§ DATASET
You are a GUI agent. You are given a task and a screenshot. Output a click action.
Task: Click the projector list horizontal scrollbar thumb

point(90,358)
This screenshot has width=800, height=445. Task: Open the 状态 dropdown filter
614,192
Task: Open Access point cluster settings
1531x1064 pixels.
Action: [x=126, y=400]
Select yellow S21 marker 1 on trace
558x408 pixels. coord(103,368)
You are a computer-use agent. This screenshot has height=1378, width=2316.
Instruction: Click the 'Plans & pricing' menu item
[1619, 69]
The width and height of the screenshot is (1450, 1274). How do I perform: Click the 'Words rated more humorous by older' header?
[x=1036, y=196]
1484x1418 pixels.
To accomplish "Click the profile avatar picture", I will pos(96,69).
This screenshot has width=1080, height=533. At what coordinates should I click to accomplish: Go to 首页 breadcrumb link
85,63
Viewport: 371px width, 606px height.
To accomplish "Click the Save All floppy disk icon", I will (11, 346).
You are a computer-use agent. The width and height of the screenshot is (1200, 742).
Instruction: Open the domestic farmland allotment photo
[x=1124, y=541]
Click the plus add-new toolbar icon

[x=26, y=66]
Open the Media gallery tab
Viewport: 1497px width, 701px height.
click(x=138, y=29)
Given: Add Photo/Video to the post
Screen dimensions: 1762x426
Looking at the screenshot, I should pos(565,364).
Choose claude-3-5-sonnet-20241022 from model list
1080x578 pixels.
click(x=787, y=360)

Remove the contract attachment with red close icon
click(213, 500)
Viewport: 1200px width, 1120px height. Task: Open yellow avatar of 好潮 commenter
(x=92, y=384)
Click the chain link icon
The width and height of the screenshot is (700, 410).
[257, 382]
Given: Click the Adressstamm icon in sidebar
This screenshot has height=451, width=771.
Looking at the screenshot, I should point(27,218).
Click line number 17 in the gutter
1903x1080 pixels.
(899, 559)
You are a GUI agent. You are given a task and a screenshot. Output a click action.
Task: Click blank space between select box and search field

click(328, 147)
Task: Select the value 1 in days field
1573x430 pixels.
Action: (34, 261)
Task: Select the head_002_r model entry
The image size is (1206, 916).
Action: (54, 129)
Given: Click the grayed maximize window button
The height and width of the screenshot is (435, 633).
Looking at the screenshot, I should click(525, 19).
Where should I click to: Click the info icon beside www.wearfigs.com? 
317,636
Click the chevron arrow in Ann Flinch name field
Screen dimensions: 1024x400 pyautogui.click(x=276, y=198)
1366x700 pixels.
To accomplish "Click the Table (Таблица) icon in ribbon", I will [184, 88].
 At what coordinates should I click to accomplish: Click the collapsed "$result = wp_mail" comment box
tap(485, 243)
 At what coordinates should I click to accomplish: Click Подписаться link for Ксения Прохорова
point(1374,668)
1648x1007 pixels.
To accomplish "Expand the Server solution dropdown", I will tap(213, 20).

§ WHAT TO PRODUCE
Copy, exactly and with nothing added, the lines from the one containing "The image size is (1206, 916)." through the end of the records.

§ YOUR SOLUTION
The image size is (1206, 916).
Action: (54, 129)
Given: Click the grayed maximize window button
The height and width of the screenshot is (435, 633).
Looking at the screenshot, I should click(525, 19).
Where should I click to: Click the info icon beside www.wearfigs.com? 
317,636
Click the chevron arrow in Ann Flinch name field
Screen dimensions: 1024x400 pyautogui.click(x=276, y=198)
1366x700 pixels.
To accomplish "Click the Table (Таблица) icon in ribbon", I will [184, 88].
 At what coordinates should I click to accomplish: Click the collapsed "$result = wp_mail" comment box
tap(485, 243)
 At what coordinates should I click to accomplish: Click Подписаться link for Ксения Прохорова
point(1374,668)
1648x1007 pixels.
To accomplish "Expand the Server solution dropdown", I will tap(213, 20).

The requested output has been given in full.